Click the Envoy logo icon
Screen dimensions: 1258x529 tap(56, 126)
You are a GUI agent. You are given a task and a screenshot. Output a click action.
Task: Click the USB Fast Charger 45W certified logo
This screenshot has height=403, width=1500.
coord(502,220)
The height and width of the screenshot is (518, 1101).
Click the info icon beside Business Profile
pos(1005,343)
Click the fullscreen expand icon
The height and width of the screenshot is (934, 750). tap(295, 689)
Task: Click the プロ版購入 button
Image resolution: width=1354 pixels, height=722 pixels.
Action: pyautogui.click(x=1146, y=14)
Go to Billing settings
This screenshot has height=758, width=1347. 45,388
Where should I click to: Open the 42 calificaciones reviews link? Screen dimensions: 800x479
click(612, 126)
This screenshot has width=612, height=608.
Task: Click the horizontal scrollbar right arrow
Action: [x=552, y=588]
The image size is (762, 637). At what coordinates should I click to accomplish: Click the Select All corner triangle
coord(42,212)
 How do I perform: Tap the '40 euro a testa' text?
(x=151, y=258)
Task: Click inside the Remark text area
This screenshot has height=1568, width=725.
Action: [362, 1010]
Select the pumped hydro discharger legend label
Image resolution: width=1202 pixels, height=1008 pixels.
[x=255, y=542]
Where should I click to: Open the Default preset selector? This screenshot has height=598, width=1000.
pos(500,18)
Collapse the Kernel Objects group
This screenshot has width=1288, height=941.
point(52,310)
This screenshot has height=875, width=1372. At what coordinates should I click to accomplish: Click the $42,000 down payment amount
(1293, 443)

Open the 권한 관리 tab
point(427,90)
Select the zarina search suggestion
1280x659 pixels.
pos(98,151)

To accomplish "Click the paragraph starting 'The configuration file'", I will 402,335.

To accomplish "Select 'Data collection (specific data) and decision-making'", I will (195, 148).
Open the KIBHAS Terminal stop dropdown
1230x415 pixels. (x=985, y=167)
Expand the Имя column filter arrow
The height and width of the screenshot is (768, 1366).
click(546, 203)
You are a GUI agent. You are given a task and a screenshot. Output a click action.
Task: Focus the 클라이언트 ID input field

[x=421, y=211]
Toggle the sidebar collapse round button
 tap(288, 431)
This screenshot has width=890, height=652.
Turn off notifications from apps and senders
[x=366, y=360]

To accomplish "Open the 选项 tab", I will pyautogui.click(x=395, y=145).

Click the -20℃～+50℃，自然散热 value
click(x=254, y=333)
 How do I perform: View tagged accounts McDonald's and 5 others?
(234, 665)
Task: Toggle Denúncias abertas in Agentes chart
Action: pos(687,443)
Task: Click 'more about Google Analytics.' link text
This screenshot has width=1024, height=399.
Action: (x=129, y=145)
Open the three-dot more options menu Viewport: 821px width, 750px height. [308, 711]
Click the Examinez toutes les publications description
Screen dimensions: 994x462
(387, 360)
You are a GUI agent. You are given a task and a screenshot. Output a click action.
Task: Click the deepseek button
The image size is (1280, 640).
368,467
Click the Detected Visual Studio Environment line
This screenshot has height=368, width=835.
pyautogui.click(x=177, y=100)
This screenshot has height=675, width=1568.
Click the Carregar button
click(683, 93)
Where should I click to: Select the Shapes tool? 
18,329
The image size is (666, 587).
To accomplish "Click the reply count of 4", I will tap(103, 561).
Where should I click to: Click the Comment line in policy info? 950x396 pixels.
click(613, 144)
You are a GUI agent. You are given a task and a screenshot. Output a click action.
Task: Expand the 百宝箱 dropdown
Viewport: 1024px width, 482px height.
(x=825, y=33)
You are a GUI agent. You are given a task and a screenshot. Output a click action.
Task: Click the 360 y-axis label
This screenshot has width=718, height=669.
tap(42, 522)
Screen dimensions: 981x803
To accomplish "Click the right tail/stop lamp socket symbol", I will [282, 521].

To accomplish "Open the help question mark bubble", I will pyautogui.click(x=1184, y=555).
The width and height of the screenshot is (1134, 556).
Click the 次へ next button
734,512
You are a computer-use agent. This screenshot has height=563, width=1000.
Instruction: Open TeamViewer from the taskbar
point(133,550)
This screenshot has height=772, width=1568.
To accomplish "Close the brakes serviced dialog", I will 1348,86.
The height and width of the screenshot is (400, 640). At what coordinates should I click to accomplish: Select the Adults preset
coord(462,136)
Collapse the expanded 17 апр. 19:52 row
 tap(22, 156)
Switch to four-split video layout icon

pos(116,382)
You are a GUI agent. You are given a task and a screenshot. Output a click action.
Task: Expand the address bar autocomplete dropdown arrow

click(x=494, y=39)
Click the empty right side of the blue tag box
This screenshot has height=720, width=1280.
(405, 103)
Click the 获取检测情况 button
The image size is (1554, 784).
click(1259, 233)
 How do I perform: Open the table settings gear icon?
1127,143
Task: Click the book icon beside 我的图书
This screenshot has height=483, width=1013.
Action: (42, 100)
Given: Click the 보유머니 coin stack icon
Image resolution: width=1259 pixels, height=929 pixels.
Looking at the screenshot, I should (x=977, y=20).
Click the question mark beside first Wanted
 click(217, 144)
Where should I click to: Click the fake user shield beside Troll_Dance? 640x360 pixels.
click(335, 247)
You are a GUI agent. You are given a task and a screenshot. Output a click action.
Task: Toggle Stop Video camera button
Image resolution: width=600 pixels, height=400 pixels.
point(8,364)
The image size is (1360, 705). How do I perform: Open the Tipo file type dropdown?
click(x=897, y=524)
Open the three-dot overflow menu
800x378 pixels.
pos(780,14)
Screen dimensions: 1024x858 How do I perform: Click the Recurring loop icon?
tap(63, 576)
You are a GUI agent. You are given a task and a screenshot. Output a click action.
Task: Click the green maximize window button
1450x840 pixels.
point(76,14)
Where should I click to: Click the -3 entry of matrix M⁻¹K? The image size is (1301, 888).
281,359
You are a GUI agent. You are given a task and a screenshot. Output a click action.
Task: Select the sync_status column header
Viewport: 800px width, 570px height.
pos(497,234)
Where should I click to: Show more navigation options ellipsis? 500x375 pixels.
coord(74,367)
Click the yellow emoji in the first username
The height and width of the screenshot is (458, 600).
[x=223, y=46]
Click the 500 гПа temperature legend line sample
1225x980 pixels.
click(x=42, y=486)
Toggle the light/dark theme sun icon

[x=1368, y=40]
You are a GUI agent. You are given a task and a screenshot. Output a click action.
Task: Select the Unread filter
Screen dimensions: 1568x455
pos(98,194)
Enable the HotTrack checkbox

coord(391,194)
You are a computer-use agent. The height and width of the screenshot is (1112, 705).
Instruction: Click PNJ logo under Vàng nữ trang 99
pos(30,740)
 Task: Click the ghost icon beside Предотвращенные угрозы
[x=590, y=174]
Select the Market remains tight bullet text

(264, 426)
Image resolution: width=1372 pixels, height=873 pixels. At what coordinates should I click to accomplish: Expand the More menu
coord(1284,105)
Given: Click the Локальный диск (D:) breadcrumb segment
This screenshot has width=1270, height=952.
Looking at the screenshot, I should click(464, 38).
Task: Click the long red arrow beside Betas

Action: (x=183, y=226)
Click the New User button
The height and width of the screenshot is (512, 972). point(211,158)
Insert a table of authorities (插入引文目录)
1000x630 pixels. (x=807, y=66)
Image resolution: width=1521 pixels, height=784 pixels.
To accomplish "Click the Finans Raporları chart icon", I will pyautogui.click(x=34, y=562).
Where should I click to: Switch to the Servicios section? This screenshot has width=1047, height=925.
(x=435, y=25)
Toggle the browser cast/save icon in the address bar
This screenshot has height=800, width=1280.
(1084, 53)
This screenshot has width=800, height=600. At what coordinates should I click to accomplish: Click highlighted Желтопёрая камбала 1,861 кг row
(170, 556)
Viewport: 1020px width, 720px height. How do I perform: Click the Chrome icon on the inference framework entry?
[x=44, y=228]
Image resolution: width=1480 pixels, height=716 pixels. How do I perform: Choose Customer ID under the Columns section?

__________________________________________________

Look through the entries above. Copy out every line holding the word "legend".

Select the pumped hydro discharger legend label
Click the 500 гПа temperature legend line sample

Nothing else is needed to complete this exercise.